Charles BAUDELAIRE (1821-1867)

Charles Baudelaire est né à Paris le 9 avril 1821. Il n’a que six ans lorsqu’il perd son père. La stricte discipline que son beau-père lui inflige, les vexations du collège alimentent sa révolte.

Je t’ai rêvée ce soir au fond d’une ambulance
Qui me raccompagnait vers mes verts paradis

En 1837, il obtient le deuxième prix de vers latins au concours général. Deux années plus tard, il se fait renvoyer de son lycée en raison de son impertinence. Il commence alors à fréquenter la bohème parisienne.

En 1840, il rencontre Gérard de Nerval et Honoré de Balzac. Il créé avec des amis un groupe baptisé « Ecole normande » où ils écrivent des poèmes et chansons.

Fier de ton déshonneur de poète estropié
Tu jouis comme un phénix ivre mort sous les flammes

En mars 1842, il rencontre Jeanne Duval, qui deviendra sa muse. A sa majorité, il reçoit l’héritage paternel et entame la vie dorée de bohème riche. Il use de l’opium et du haschich et contracte de lourdes dettes.
En 1844, mis sous tutelle par le conseil de famille et jouissant désormais d’une rente trop maigre, il est contraint d’écrire pour vivre : il s’imposera vite dans la critique d’art comme un maître du genre. L’année suivante, il fera deux tentatives de suicide : « Je me tue parce que je suis inutile aux autres et dangereux à moi-même ».

En juillet 1849, il commence la traduction des œuvres d’Edgar Allan Poe, travail qu’il continuera jusqu’en 1865.

Ce sont des loups frileux au bras d’une autre mort
Piétinant dans la boue les dernières fleurs du mal

En 1857, il publie Les Fleurs du mal contenant tous ses poèmes écrits depuis 1840. Le recueil, qui sera poursuivi pour « outrage à la morale publique et aux bonnes mœurs », se verra amputé de six poèmes. Une deuxième édition comportant trente-cinq nouvelles pièces verra le jour en 1861.
Après la rupture avec Jeanne en 1862, Baudelaire vit quelques années pathétiques. Sa force physique et morale n’a cessé de se délabrer.
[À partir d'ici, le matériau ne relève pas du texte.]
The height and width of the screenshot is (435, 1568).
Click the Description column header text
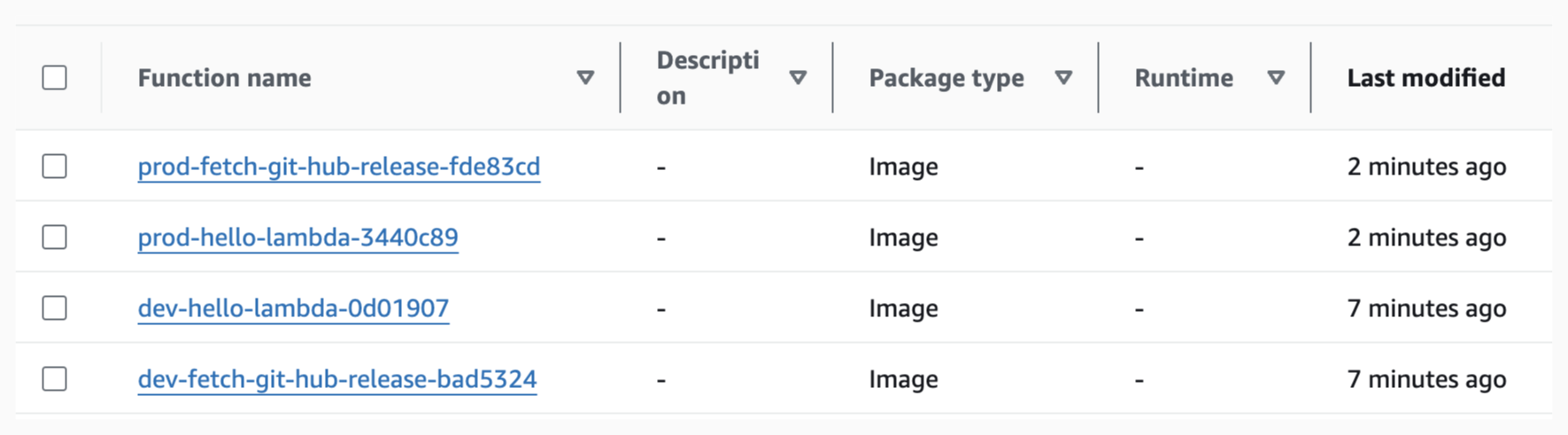[707, 78]
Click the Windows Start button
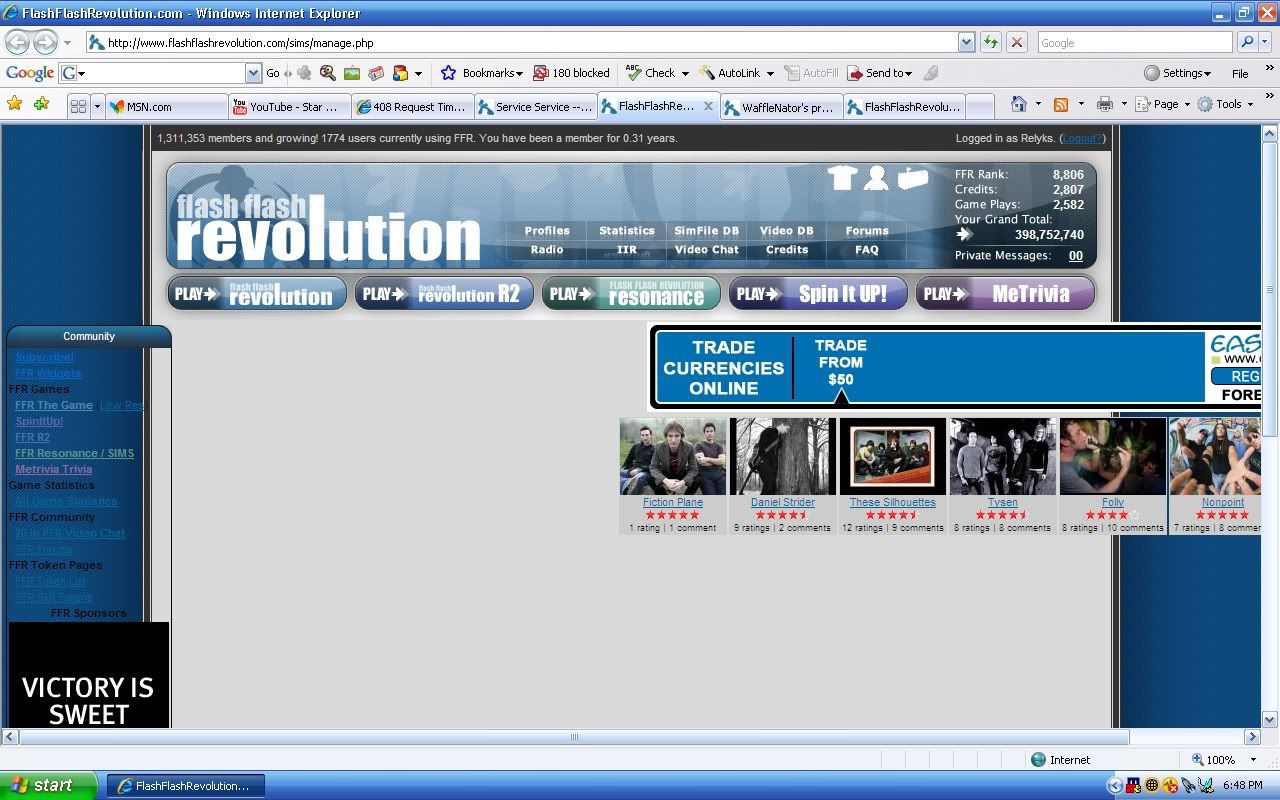 coord(48,785)
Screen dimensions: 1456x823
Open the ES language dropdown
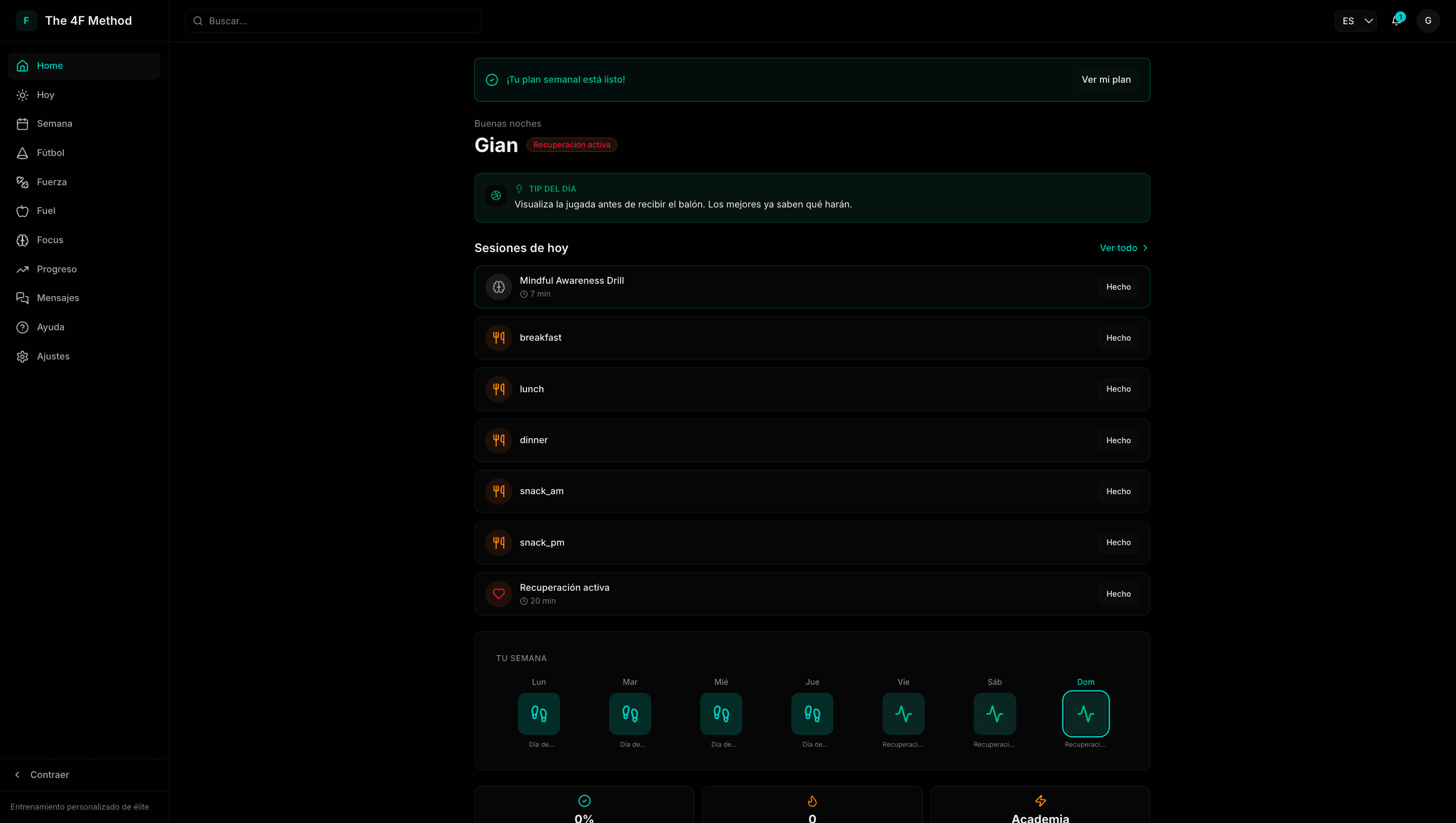[1355, 21]
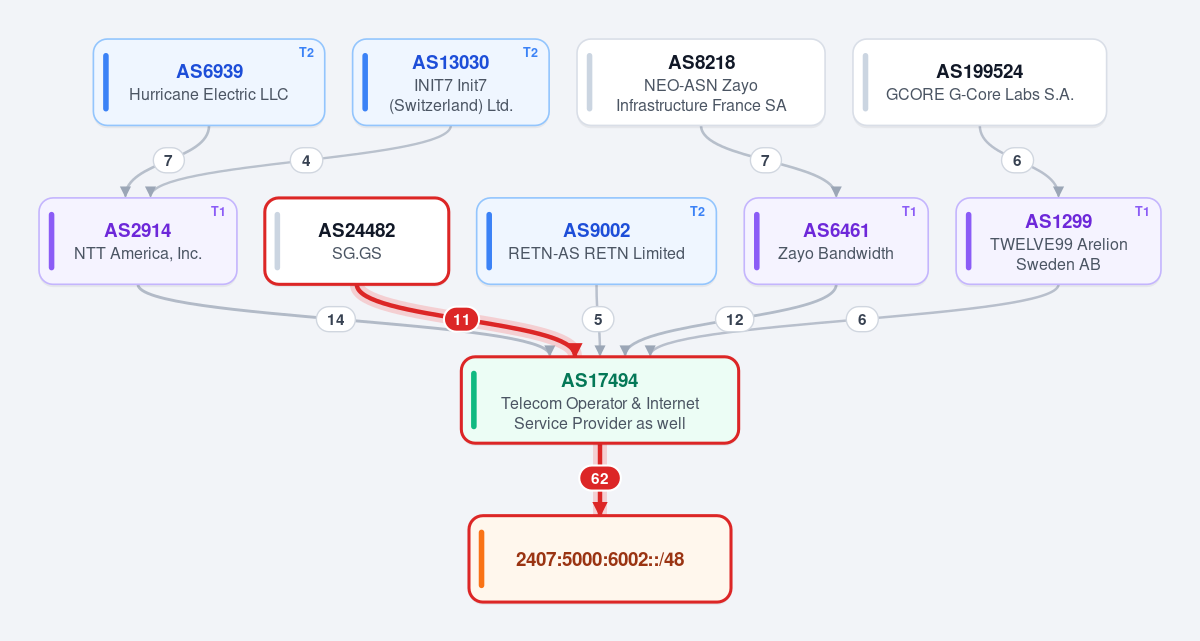Click the T1 tier tag on AS2914
1200x641 pixels.
point(218,211)
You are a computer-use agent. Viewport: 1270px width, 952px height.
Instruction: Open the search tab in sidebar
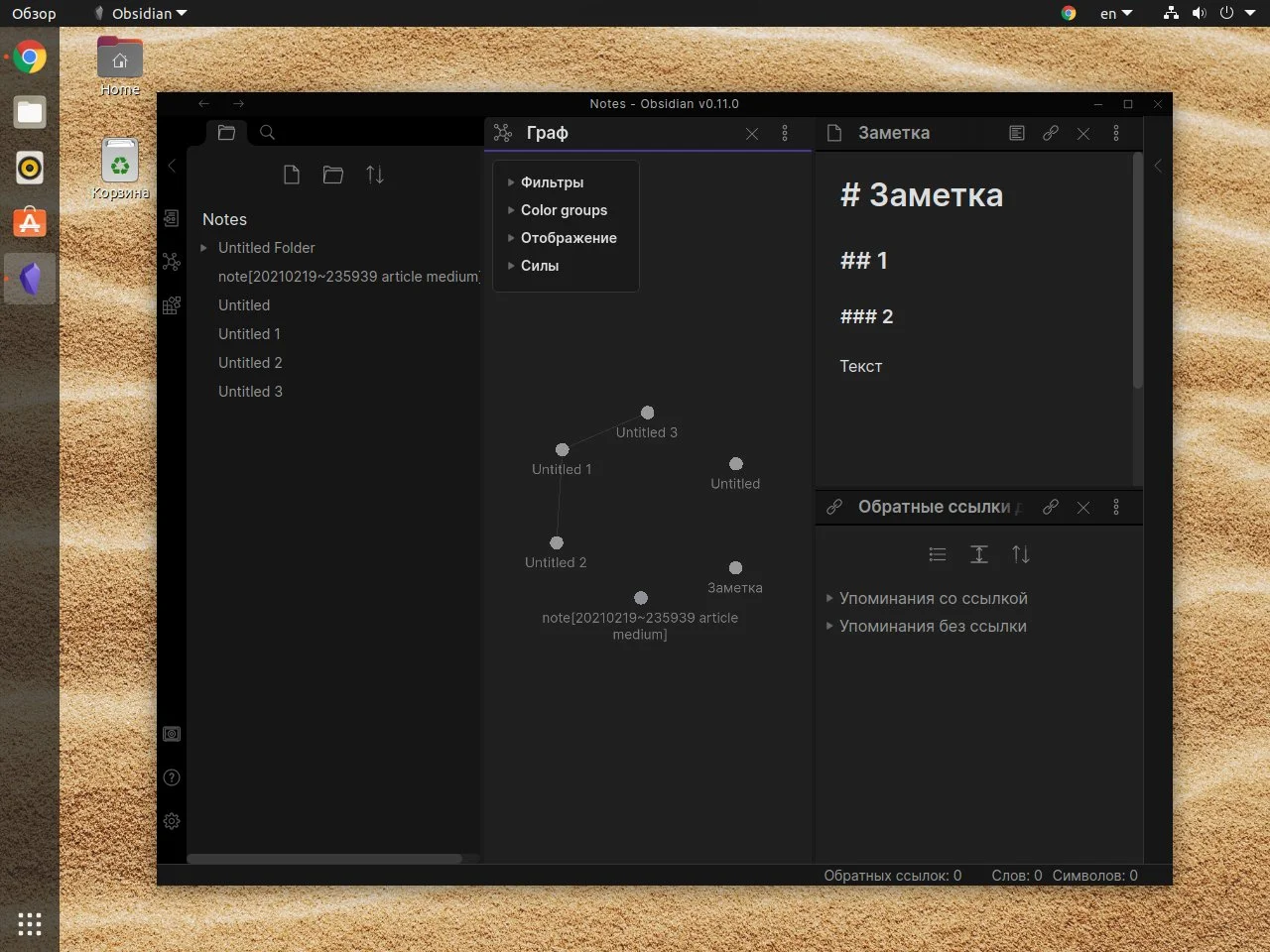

En 1866, il parvient à publier les 6 poèmes censurés dans une nouvelle édition des Fleurs du mal. Au cours d’un voyage en Belgique, il est frappé par une attaque cérébrale.
Aphasique, hémiplégique et atteint de la syphilis, il meurt à Paris le 31 août 1867 vers onze heures du matin dans les bras de sa mère, sans avoir pu réaliser le projet d’une édition définitive, comme il la souhaitait, des Fleurs du Mal, travail de toute une vie.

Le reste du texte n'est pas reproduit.